▸ **Goal**
Rewrite the part of the listing that opens with the line containing "This screenshot has height=528, width=750." and runs through the end of the listing, replacing "context menu" with "popup menu" and keeping everything else the same. Leave the pictures out of your answer.

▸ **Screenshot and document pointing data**
* Start *
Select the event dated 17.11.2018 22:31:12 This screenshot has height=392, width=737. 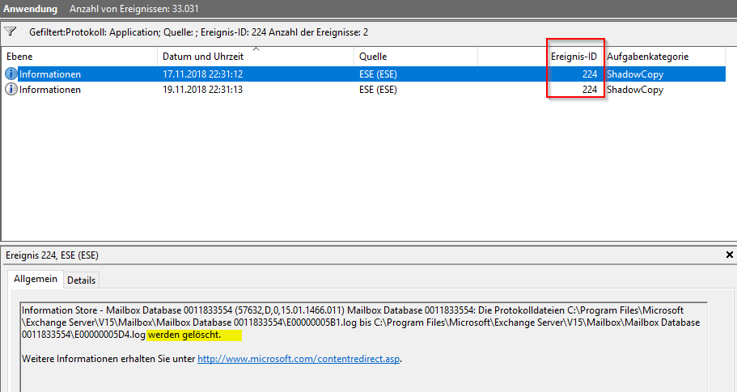pos(202,74)
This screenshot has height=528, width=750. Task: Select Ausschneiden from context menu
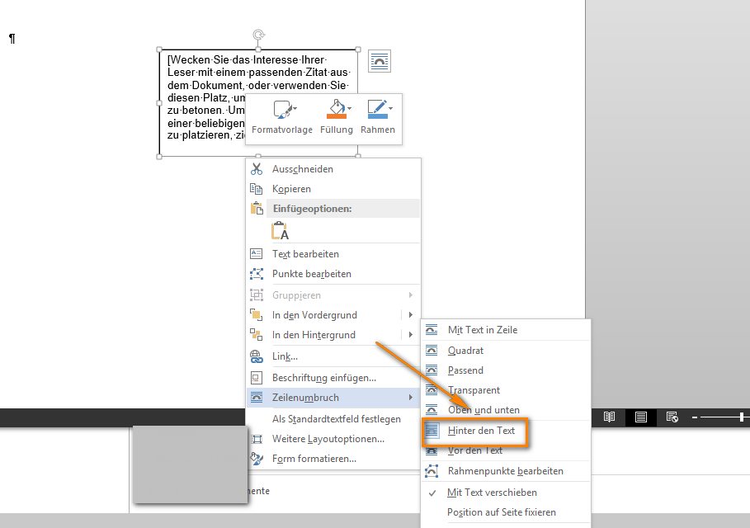(302, 169)
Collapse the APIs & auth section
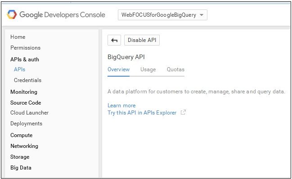 point(25,60)
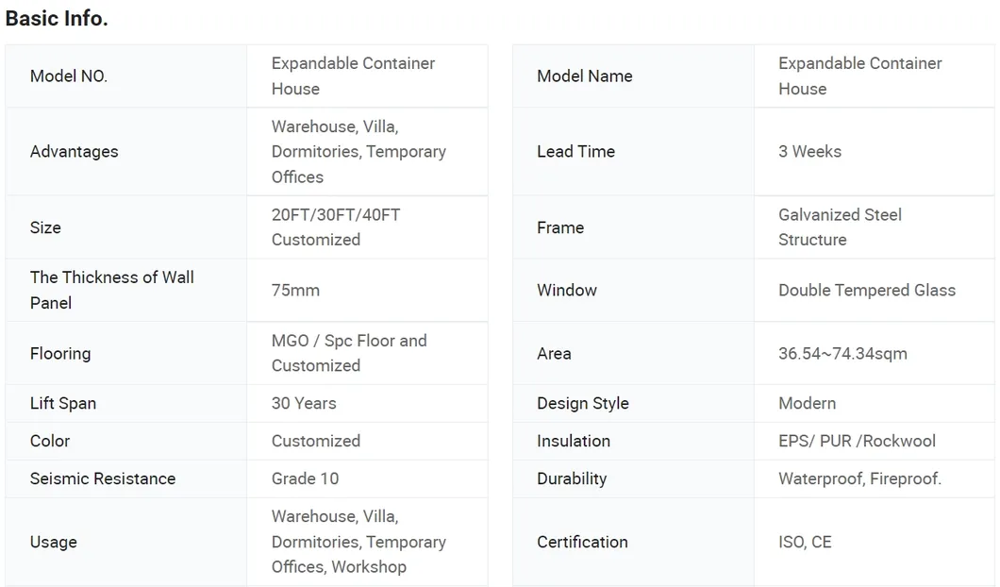The height and width of the screenshot is (587, 1000).
Task: Select the 20FT/30FT/40FT Customized size value
Action: click(336, 226)
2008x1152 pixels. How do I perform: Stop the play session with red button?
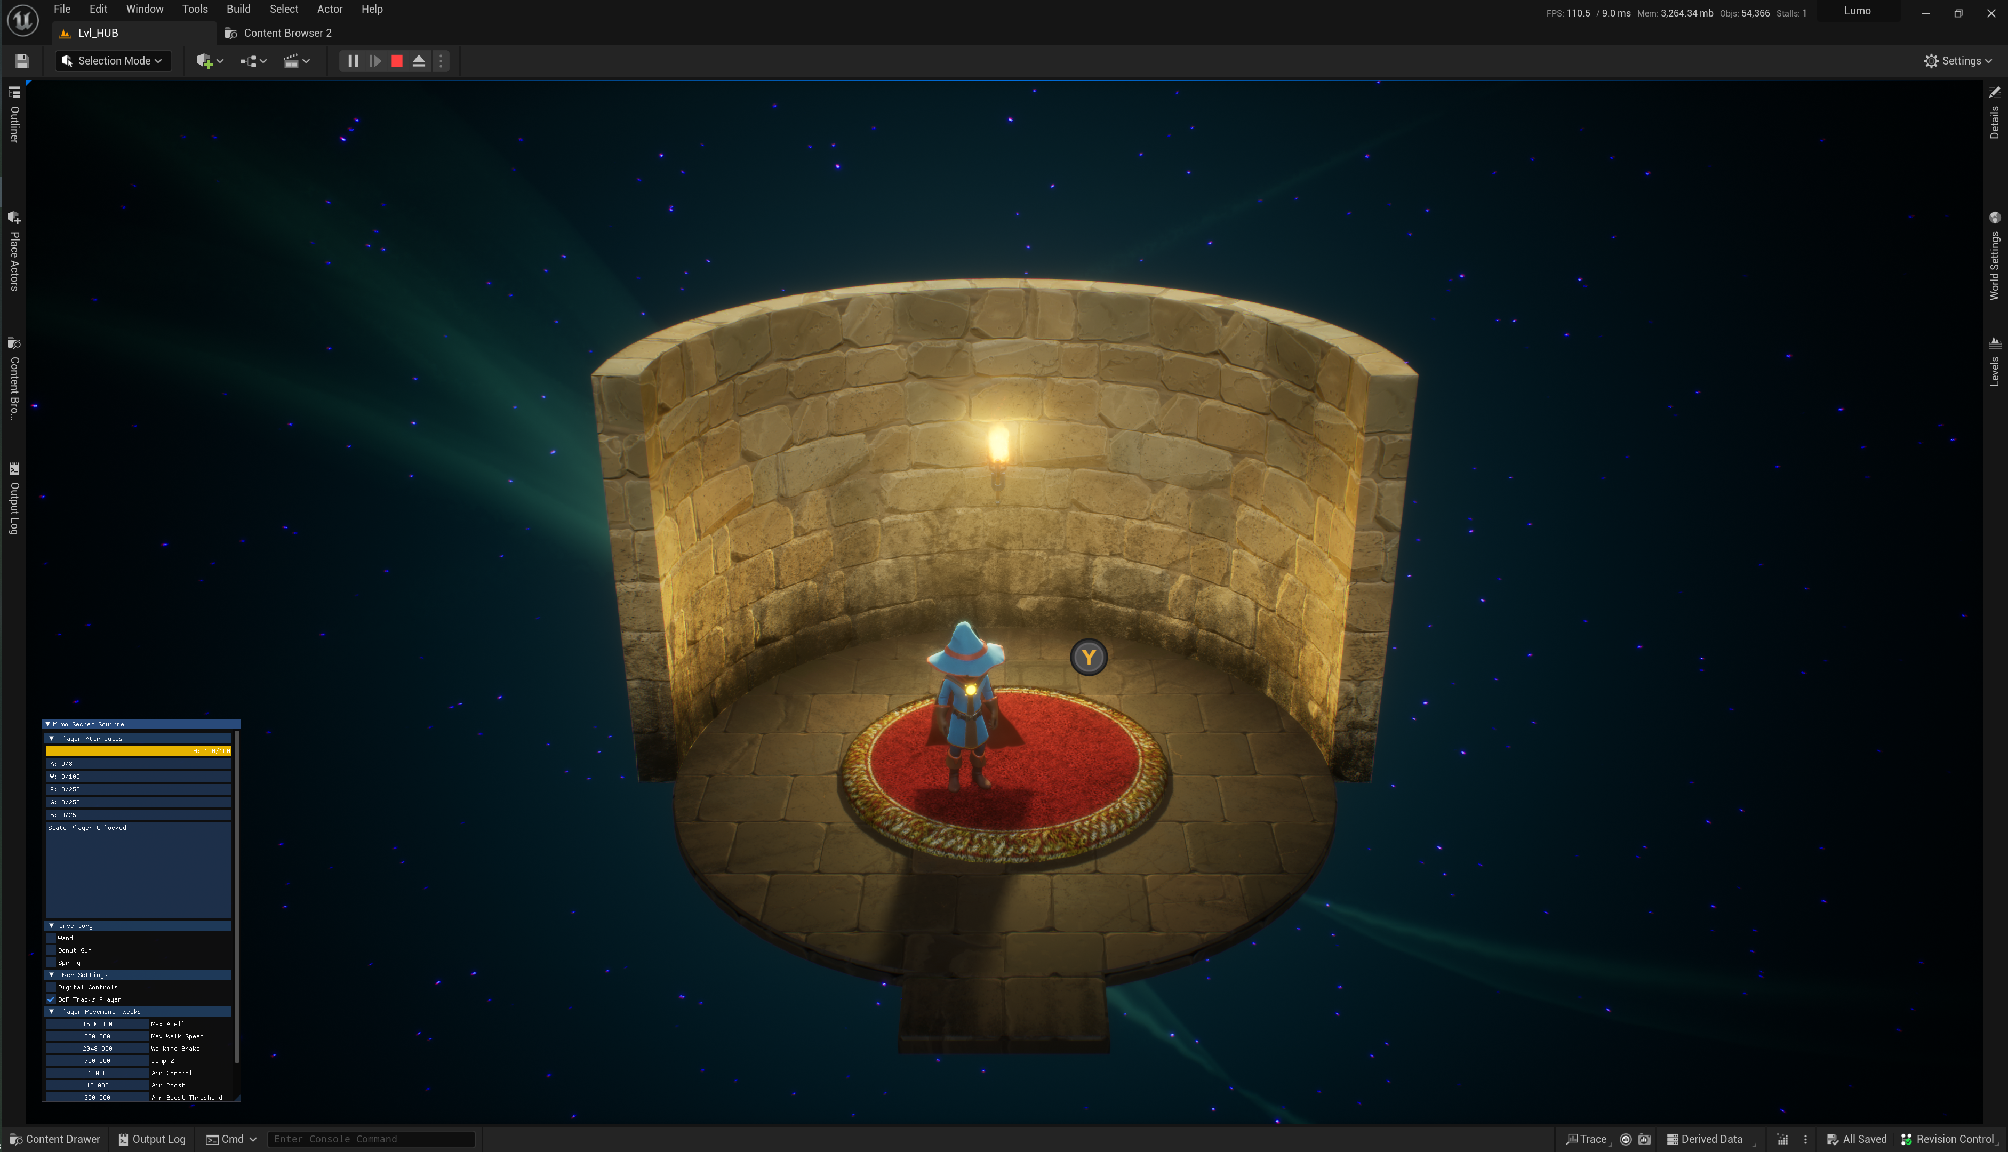click(x=397, y=61)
* End *
▸ **The result**
This screenshot has height=528, width=750. Task: Select Ausschneiden from popup menu
(302, 169)
Collapse the APIs & auth section
 point(25,60)
The height and width of the screenshot is (587, 1000).
Task: Select the 20FT/30FT/40FT Customized size value
Action: click(336, 226)
2008x1152 pixels. How do I perform: Stop the play session with red button?
click(x=397, y=61)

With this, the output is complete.